女性に声をかける10年
5年後…
私は25歳で社会人だ。


美咲の事はすっかり忘れていた。

…電話がなった…
公衆電話からだ。


女「もしもし…」
(かすれたハスキーな声だ)
俺「もしもし…」
(誰だろう?)
女「分からないでしょ!美咲だよ!美咲!」
俺「…えっ!声ぜんぜん違うじゃん」
女「酒でやけちゃってね」
俺「何年ぶりだ?5年くらいか?」
女「ほんとだよぉ,あの後いろいろ大変でさぁ…」

美咲は,いろいろと苦労した後,銀座のホステス(23)になっていた。
どうやら,俺のお金では行けないような高級クラブみたいだ。

女「なんかさ,お礼が言いたくってね」
俺「お礼?」
女「優しかったじゃん」
俺「…」
女「たけしのお陰で頑張れたよ」
俺「いや,何もしてないよ」
女「でも,お礼が言いたくって…」
俺「家には連絡してないの?」
女「…もう少したったら連絡しようと思ってるよ…」

もう少し話したかったが…
…ブー…
公衆電話がもうすぐ切れる音だ…。

女「もう行くね」
俺「分かった」


その後5年たつが,もう電話はない。
なぜだか,美咲のことを考えると切なくなる。


ろくにデートもせずに,美咲と寝ていた。

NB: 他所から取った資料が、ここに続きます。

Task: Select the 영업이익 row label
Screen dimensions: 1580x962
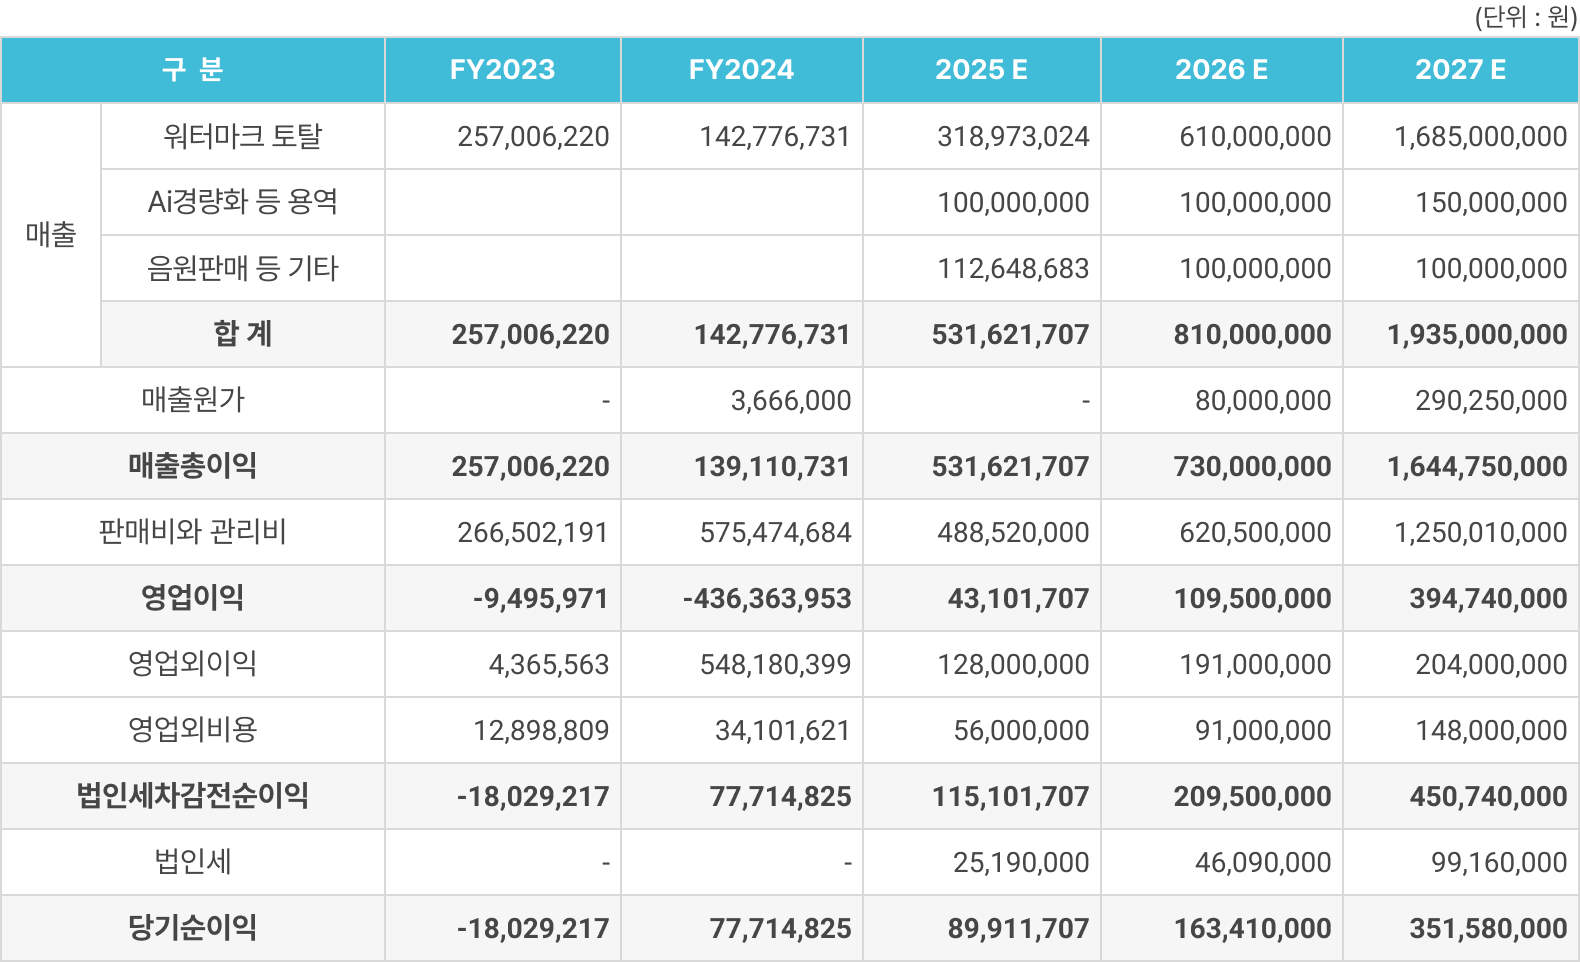Action: point(193,598)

美咲からお礼を言われた。
当時は、お礼を言われるようなこともしてないし、美咲のことを考えてあげていなかった。
だから,切なくなるのかもしれない。

25歳を超えても女の子と遊ぶことはやめられなかった。変わったことは,できるだけ楽しいデートを女の子にプレゼントするようになった。
自分自身もその方が楽しいことに気づいた。
ベッドインも素敵なデートの後が一番であることに気づいた。


そんなことを考える時に,美咲のことを思い出す…
若いときの自分が,未熟だったことを悔やむ…
しかし,何が正解だったのか未だに悩む…


今でも夏休みの渋谷には,帰っていないであろう女○中高生がたくさんいる。
関わらないようにするのだが…

そんなときにも,美咲のことを思い出す。